J’ai commencé par travailler dans l’animation, dans le dessin animé. Parcours qui est plutôt récurent actuellement sur les auteurs de BD. J’ai travaillé 10 ans dans l’animation principalement comme animatrice et aussi en character design et écriture un peu. Mon cœur de savoir-faire se situait vraiment sur la création de personnages et pour trouver des identités visuelles qui fonctionnent pour les personnages. Et, au bout de 10 ans à travailler en studio avec beaucoup de monde, c’était un peu fatigant. A la fois c’est super, c’est un travail d’équipe, c’est super stimulant mais c’est vrai que j’étais épuisée de gérer cette partie-là. Initialement je voulais faire de l’illustration et de la BD. Donc finalement je suis passée par l’animation, c’était un petit détour, mais qui m’a permis d’arriver à la BD avec 10 ans d’expérience, de métier sur un autre format, ça m’a permis d’arriver mieux armée que si j’avais commencé par la BD. C’est donc en 2015 que je suis passée à l’illustration et la BD. J’ai commencé par illustrer des romans jeunesse. Je pensais illustrer pour les petits, les 5-8 ans, et finalement tous les projets que l’on m’a proposés c’était plutôt pour les 8-12 ans. Donc je me suis dit « eh bien voilà, en fait c’est ça ma tranche d’âge »
Pourquoi vous pensiez plutôt aux 5-8 ans ?

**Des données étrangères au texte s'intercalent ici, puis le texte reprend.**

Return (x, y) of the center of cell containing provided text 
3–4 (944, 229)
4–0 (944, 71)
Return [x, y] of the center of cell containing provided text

Parce que j’ai un enfant, qu’il était sur cette tranche d’âge, et qu’à ce moment-là je lisais beaucoup de romans petite lecture, première lecture et j’aimais bien ce format. Mais en fait, mon dessin correspond plus à la tranche d’âge au dessus, donc fin de primaire. Il faut aussi accepter parfois que son dessin parle de lui-même. La BD étant quand même quelque chose d’exigeant, avec beaucoup d’investissement, je savais qu’à partir du moment où j’aurai des projets qui se signeraient, je ne pourrai rien faire à côté. Mais c’était vraiment ce que je voulais et ça s’est vérifié, et je suis super heureuse. Sur les premiers projets que j’ai signés, j’ai eu de la chance qu’on me propose des projets hyper surprenants ou qui correspondaient complètement à ce que je voulais faire. Par exemple, quand Christophe Arleston et Audrey Alwett m’ont proposé Elfie, ils sont tombés pile poil, avec la magical girl, les thèmes du merveilleux et de l’enfance, la bonne tranche d’âge…
Justement, comment s’est passé la collaboration ? Comment tout a débuté ?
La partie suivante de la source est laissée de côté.